State & Local Politics

California needs to think twice about banning flavored e-cigarettes

Drug use can kill people. Smoking can kill people. But these behaviors don’t have to, and Californians know it.

California—especially the Bay Area—has been a leader in promoting proven methods to reduce death and disease among people who use drugs. When California’s first needle-exchange program opened in 1988 in San Francisco, the operators faced arrest if they were caught. The blossoming of legal needle-exchange programs has resulted in San Francisco now having lower HIV transmission rates than the national average.

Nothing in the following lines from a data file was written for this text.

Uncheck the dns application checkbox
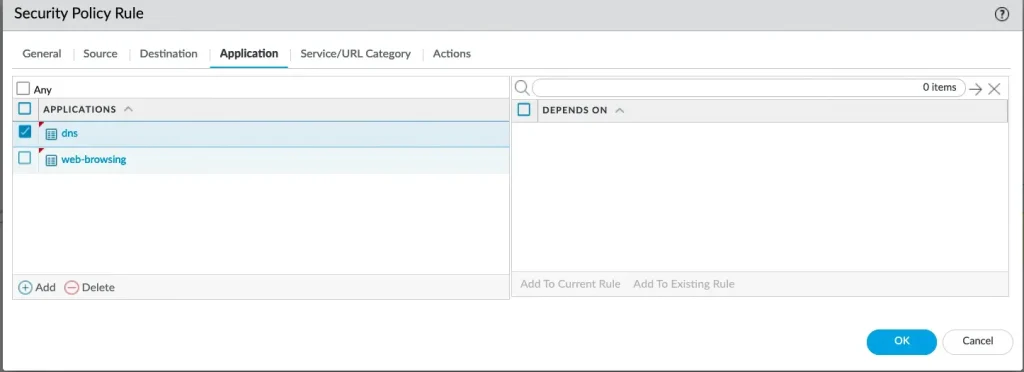(25, 132)
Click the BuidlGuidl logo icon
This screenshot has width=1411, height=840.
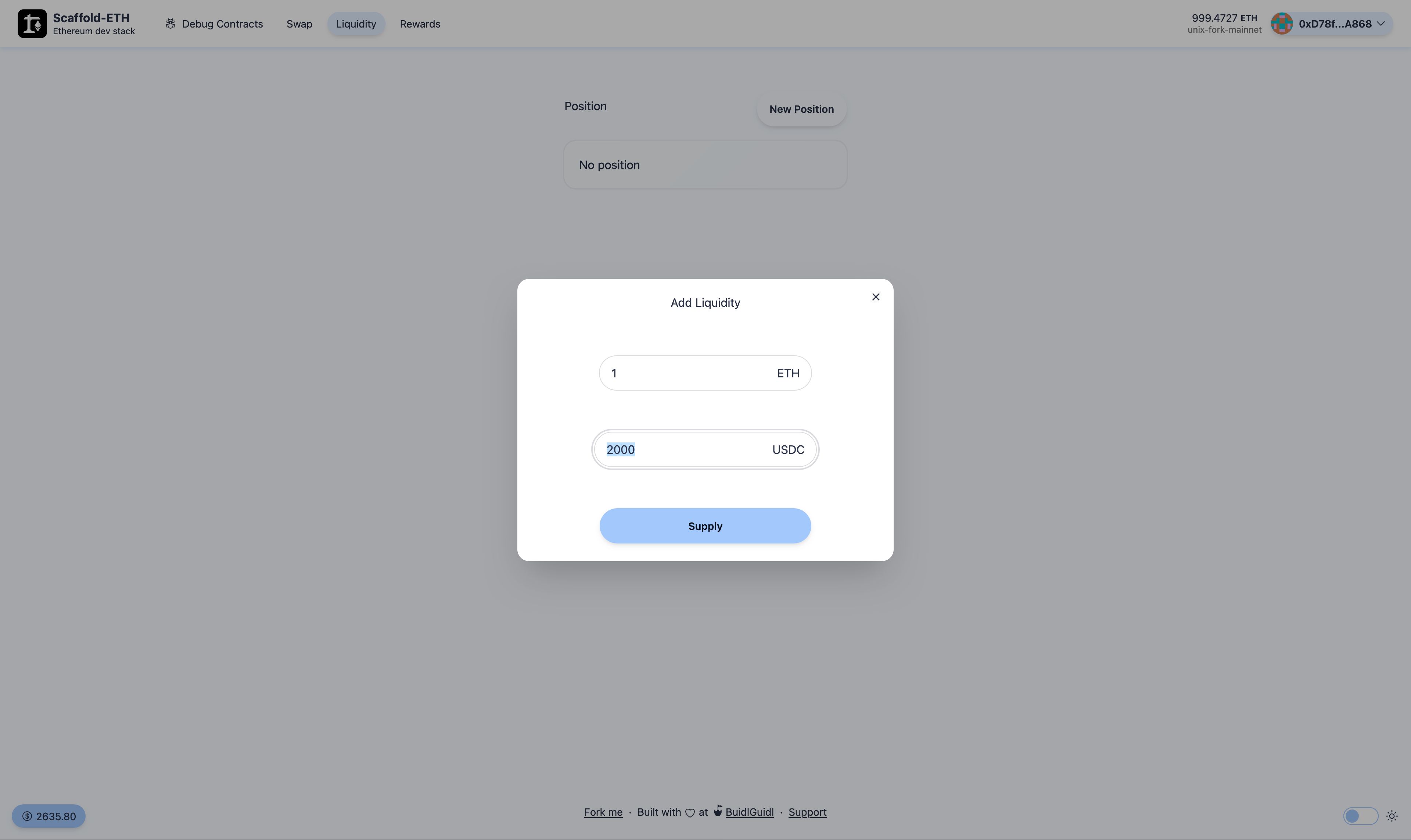tap(717, 812)
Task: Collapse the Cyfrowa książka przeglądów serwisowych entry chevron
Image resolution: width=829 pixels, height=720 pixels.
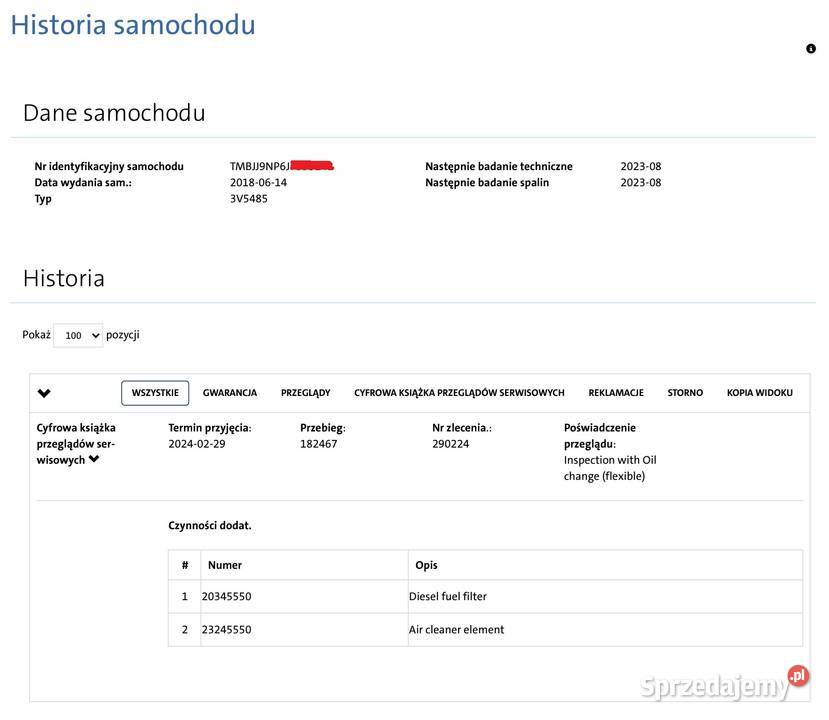Action: pyautogui.click(x=92, y=457)
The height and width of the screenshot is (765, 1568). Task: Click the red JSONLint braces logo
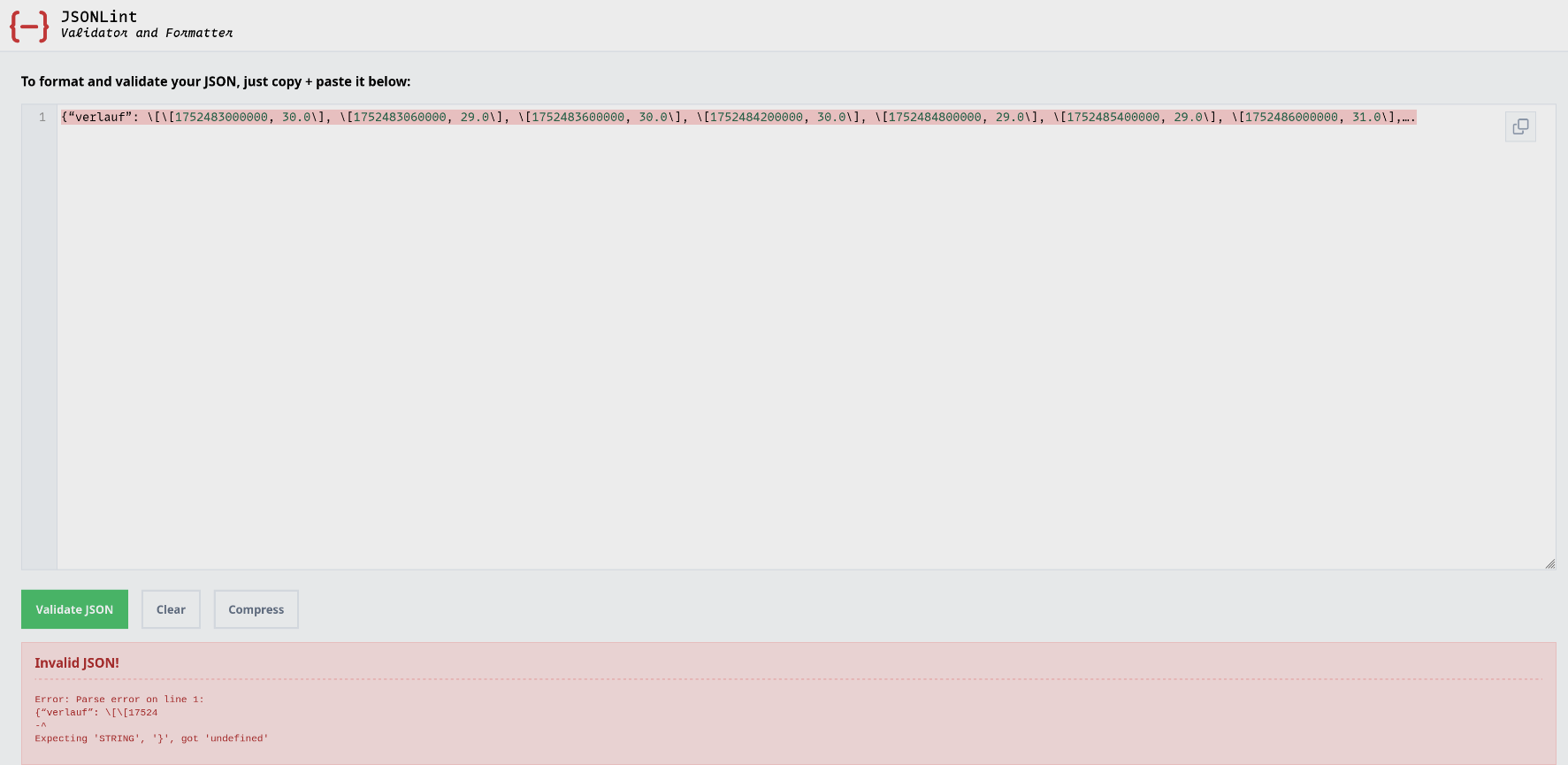pos(29,27)
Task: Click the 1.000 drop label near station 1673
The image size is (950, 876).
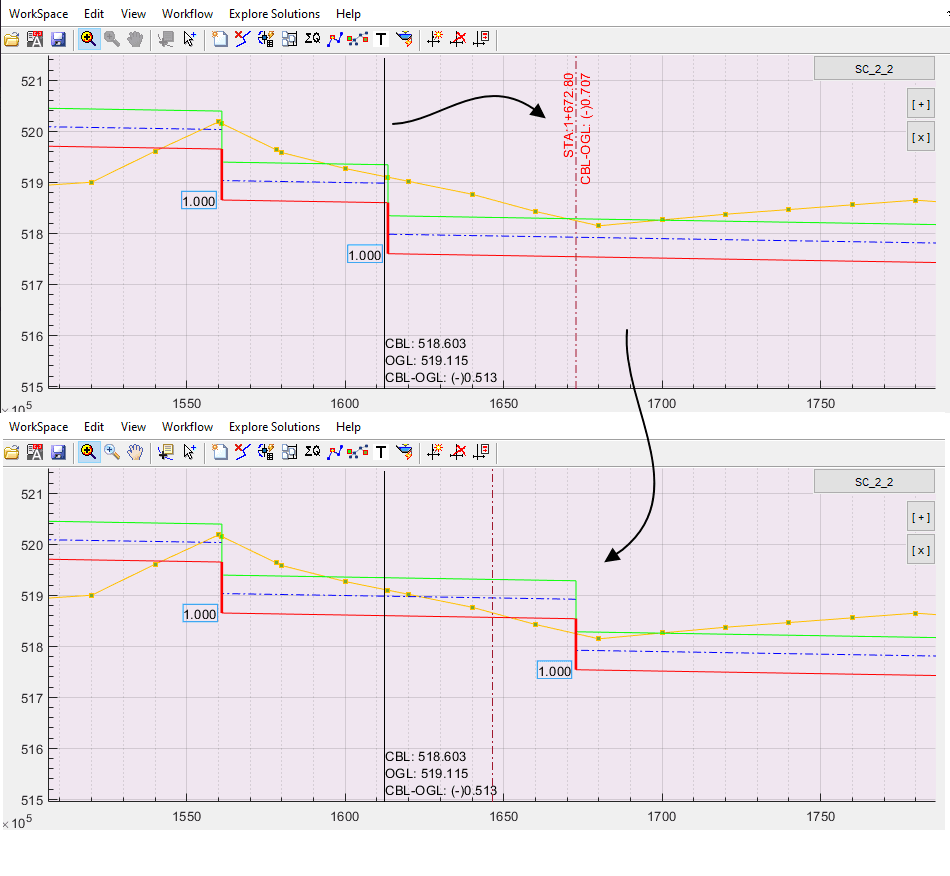Action: coord(554,671)
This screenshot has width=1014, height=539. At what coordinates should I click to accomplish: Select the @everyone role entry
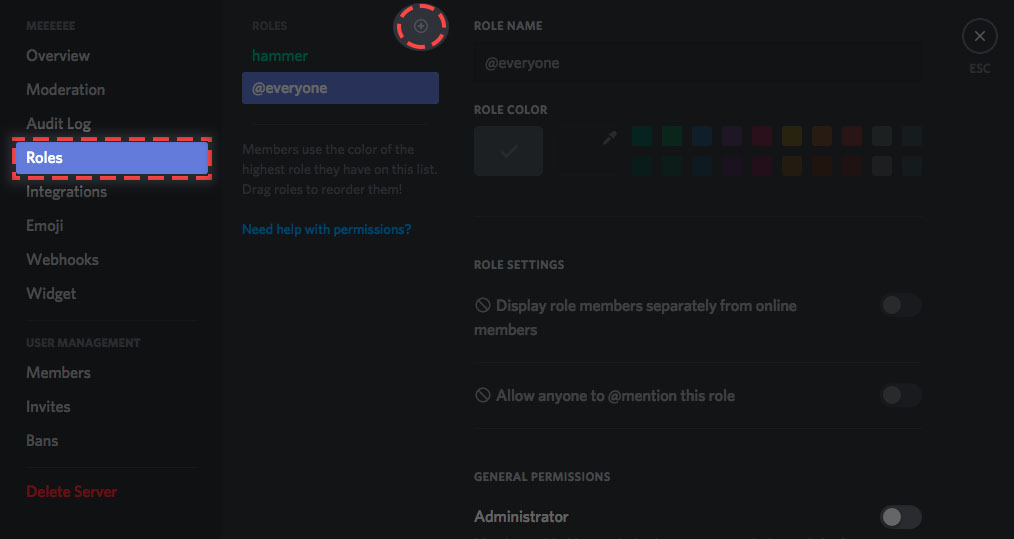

California is also leading the charge in recognizing that providing people a safe place to use drugs will reduce disease transmission, bring overdose deaths to zero and restore much needed dignity to people who are the most marginalized in our abstinence-only society. If pending legislation is passed, eight counties in California will have “safe consumption spaces” that allow people who use drugs to have access to clean needles, overdose-prevention health care and treatment referrals.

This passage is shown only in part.